Shortages An Emergency -
By Ranjit Devraj
Inter Press Service
NEW DELHI, Apr 9 (IPS) - Jacques Diouf, director general of the United Nations Food and Agriculture Organisation (FAO), on Wednesday described spiralling food prices as an "emergency" that demanded concerted global attention.
"In the face of food riots around the world like in Africa and Haiti, we really have an emergency," Diouf said at a news conference in New Delhi that was also addressed by Lennart Bage, president of the International Fund for Agricultural Development (IFAD) and Kandeh K. Yumkella, director general of the U.N. Industrial Development Organisation (UNIDO).

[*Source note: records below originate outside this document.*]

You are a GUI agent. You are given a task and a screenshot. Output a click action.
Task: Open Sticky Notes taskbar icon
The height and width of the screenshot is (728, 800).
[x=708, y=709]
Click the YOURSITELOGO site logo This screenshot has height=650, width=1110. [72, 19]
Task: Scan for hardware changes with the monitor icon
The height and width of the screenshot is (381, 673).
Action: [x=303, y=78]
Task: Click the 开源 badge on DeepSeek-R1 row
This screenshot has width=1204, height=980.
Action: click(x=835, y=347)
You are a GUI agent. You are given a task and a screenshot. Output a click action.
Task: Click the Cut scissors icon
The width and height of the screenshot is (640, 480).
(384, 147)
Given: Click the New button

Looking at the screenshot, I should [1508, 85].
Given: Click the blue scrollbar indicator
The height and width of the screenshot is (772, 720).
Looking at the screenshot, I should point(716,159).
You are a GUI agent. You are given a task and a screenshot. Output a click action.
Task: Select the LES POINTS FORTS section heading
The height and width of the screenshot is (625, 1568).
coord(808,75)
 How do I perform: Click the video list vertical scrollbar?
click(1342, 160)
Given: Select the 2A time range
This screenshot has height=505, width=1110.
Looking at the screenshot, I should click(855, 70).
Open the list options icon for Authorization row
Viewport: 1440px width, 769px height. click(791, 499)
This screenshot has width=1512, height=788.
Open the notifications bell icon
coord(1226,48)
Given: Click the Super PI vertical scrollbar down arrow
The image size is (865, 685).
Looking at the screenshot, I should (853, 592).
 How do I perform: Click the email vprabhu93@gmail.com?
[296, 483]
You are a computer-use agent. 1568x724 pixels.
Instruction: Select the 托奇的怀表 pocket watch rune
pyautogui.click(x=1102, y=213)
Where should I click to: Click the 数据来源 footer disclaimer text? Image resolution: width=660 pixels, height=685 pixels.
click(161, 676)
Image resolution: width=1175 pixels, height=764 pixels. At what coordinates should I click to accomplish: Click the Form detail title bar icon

The three U.N. agency heads, who are in the Indian capital to attend a global conference on the development of agro-industries as a means to fight poverty and create jobs, called for increased agricultural investment in water and infrastructure to help small farmers increase productivity.
Diouf, who blamed the crisis primarily on the steady migration of rural populations to the cities, in turn affecting food production, said he was looking to a summit in Rome in the first week of June to address this as well as factors that had to do with the developed world, such as the diversion of farmland to produce biofuels and speculation in the futures markets.
Yet other factors that contributed to the spike in prices, Diouf said, were adverse weather conditions, such as an unexpectedly severe cold spell in China, droughts in Australia and Kazakhstan and floods in India and Bangladesh.
According to Diouf, the world was now down to 405 million tonnes of cereal stocks, or 8-12 weeks worth of supplies for the world's populations. "The rise in prices of food commodities all over the world is not going to ease in the short term in view of supply-demand situation," he said.
"We have seen riots in Egypt, Cameroon, Haiti and Burkina Faso," Diouf said. "There is a risk that this unrest will spread in countries where 50 to 60 percent of income goes to food." Indonesia, Ivory Coast, Mauritania, Mozambique and Senegal have also seen unrest over the last few weeks that was attributed to food and fuel prices.
Global food prices have been rising steadily since 2002 and since January have risen 65 percent. In 2007 alone, according to the FAO's world food index, grain prices have soared 42 percent.
Diouf refused to comment directly on India restricting rice exports, which was said to have caused rice prices in Thailand, the world's biggest exporter of the Asian staple, to shoot up. But he said it was natural for countries to protect their national interests.
According to Diouf, rising income levels of people in rapidly developing economies like China and India was driving a "demand for more milk and more meat" that translated into higher demand for cereals. "I welcome economic growth in India and China, but I also hope they will invest in agriculture because these two countries account for 2.2 billion people out of six billion," Diouf said.
UNIDO's Yumkella saw solutions to the shortage in food processing technology. "We need to pass that technology to developing countries and understand the processes to increase shelf life of basic foods," he said.
According to Yumkella, agro-industry helped preserve foodstuff, add value and reduce post-harvest losses while enabling products to be transported across long distances, including to the rapidly expanding cities. "Agro-industry generates demand for agricultural products and holds vast potential for off-farm rural employment," he said.
Urbanisation, rising incomes and more women joining the labour market in many countries have boosted demand for convenience food. Worldwide, processed food and beverages now account for 80 percent of all food and drink sales.
One visible response to this trend was the rapid expansion of supermarkets in many developing countries, especially in South-east Asia and in Latin America. Yet, said Yumkella, there were impediments standing in the way of small farmers trying to benefit from this trend such as customs tariffs, non-tariff barriers, standards and certification requirements.
Yumkella also brought up the issue of climate change which, he said, will impose "great stresses on the world's ability to feed ever-growing populations. This challenge brings new threats to arable land areas, livestock rearing and fisheries through droughts, water shortages and pollution of land, sea and air."
Looking at the brighter side, IFAD chief Bage said the current food and climate crises offered opportunities for increased investment in agriculture and rural development. "Our experience has shown that even the poorest farmers readily seize opportunities to build better and more secure lives for their families," he said.